- **EXERCISE BRIEF**
Each entry has to be given again in its exact wording, and no picture may appear in the result.

• • • • • • •

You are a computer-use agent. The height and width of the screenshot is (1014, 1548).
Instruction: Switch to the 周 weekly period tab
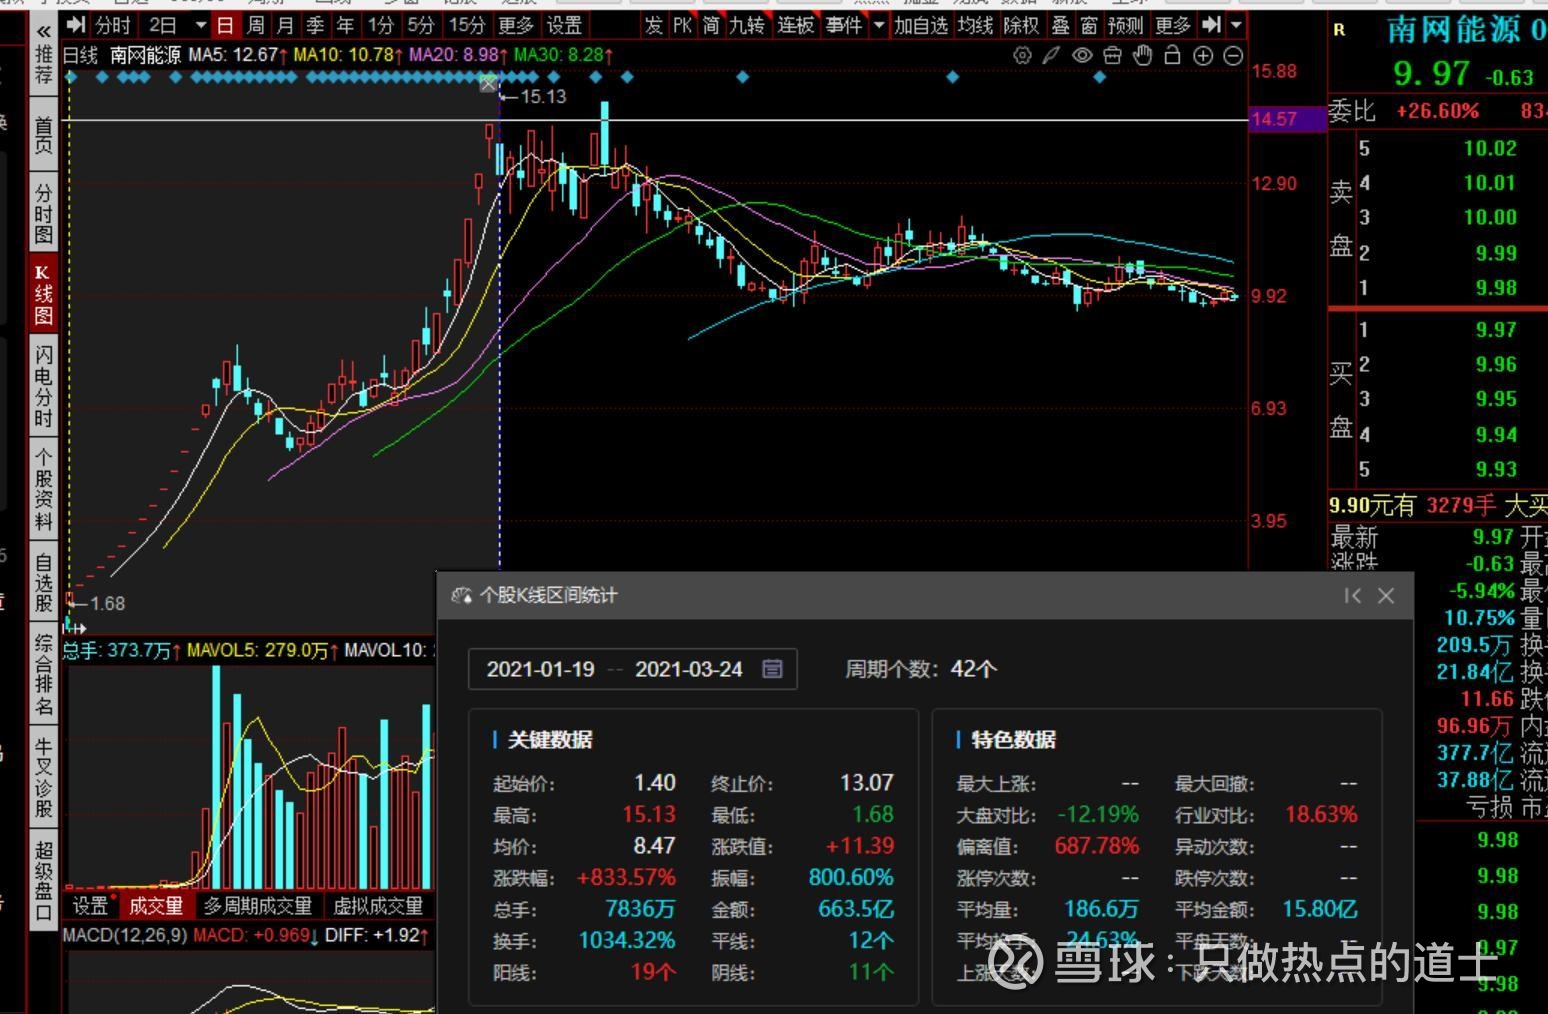click(256, 25)
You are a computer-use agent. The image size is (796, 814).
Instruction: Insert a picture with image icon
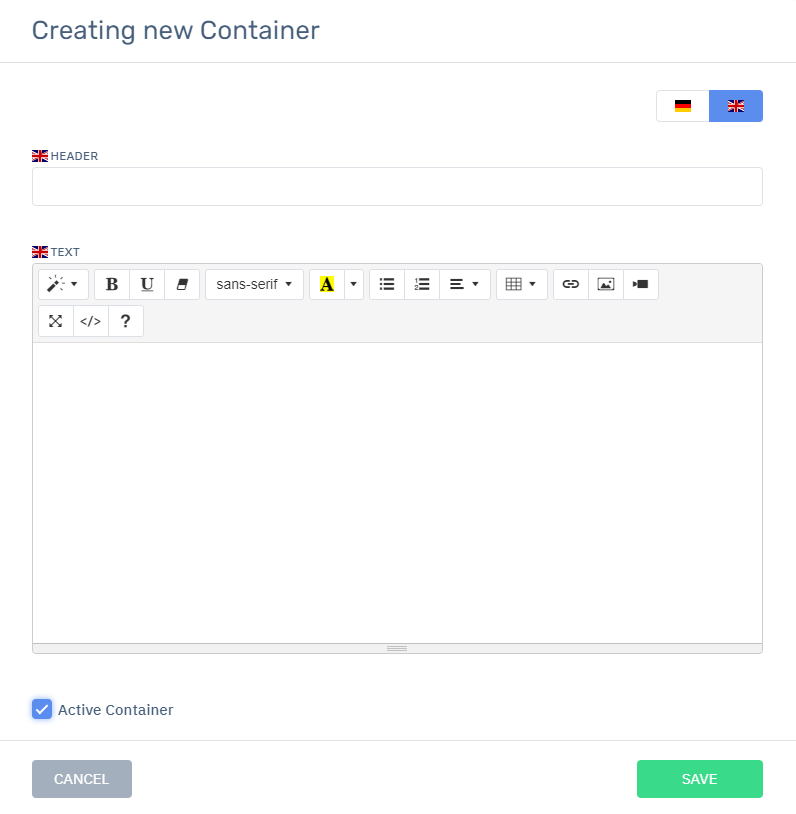point(606,284)
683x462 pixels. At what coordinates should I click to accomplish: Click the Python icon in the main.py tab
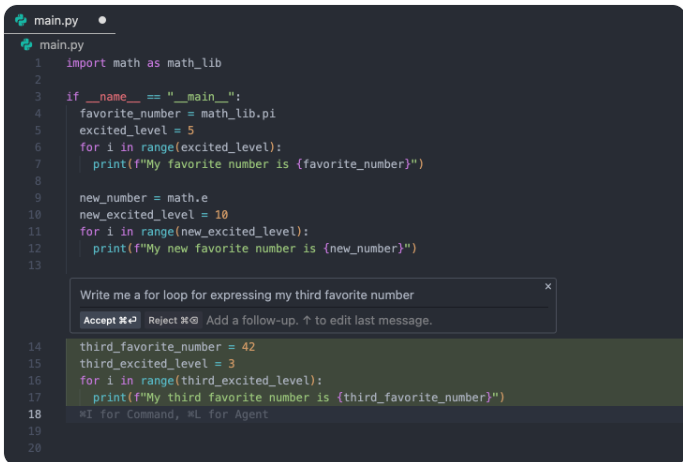point(22,19)
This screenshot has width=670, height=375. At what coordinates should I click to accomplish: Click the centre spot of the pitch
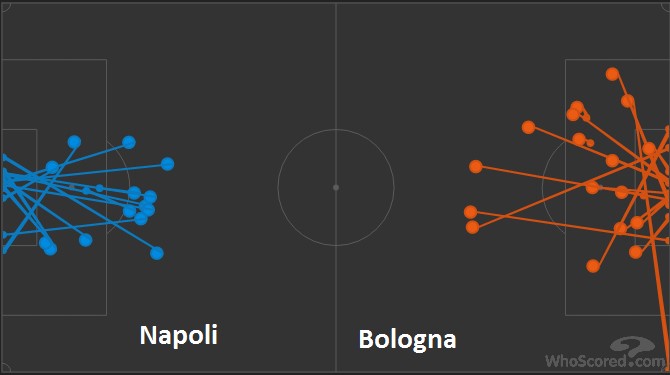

• • • • • • •

- **RESPONSE TO THIS EXERCISE**
You are a computer-use agent. The height and width of the screenshot is (1014, 1548).
Instruction: Switch to the 周 weekly period tab
click(256, 25)
You are a computer-use agent. The image size is (796, 814).
Instruction: Insert a picture with image icon
point(606,284)
683x462 pixels. At what coordinates should I click to accomplish: Click the Python icon in the main.py tab
point(22,19)
This screenshot has width=670, height=375. At what coordinates should I click to accomplish: Click the centre spot of the pitch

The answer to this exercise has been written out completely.